CORTINA - È come se la mamma di Gigio Donnarumma firmasse una petizione che mette in discussione il ruolo e le scelte di Gennaro Gattuso. Monica Dalus, prima tifosa della cortinese Stefania Constantini, la figlia che da mercoledì prossimo difenderà, insieme al trentino Amos Mosaner, il titolo olimpico di doppio misto, ha messo la propria firma sotto a un testo che contiene anche questo passaggio: "È giunto il momento di cambiare rotta e di riportare la trasparenza, il merito e il rispetto al centro del curling italiano. Non si può continuare a navigare in un sistema a quanto pare, offuscato da simpatie personali, valutazioni poco trasparenti e criteri di selezione avvolti nella nebbia".

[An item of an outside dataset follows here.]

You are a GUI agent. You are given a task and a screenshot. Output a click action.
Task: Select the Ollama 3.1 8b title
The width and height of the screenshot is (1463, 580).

Il mondo del curling, del resto, è nell'occhio del ciclone dal 20 gennaio, il giorno in cui il direttore tecnico delle nazionali, Marco Mariani, ha inserito il nome della figlia Rebecca nella lista delle convocazioni olimpiche. In molti si sono chiesti se dietro l'esclusione della piemontese Angela Romei, da anni una delle 5 giocatrici della nazionale femminile con la stessa Constantini, l'italo-svizzera Elena Mathis e le altre cortinesi Giulia Zardini Lacedelli e Marta Lodeserto, ci fosse il più classico dei casi di nepotismo all'italiana. In Veneto, recentemente, ha fatto scalpore la nomina di Riccardo Nocini, 33 anni, alla cattedra di otorinolangoiatria, all'università di Verona, fino a pochissimo tempo prima guidata dal padre, il rettore Pier Francesco Nocini. L'ateneo scaligero ha avviato la procedura per annullare tutto. Il mondo del curling è profondamente diviso sulla questione Mariani, addetti ai lavori tra i più preparati sostengono le motivazioni del direttore tecnico, che ha una base logica in un rendimento altalenante della nazionale femminile, molto meno competitiva del doppio misto, nonostante la presenza di Stefania Constantini in entrambe le rappresentative azzurre.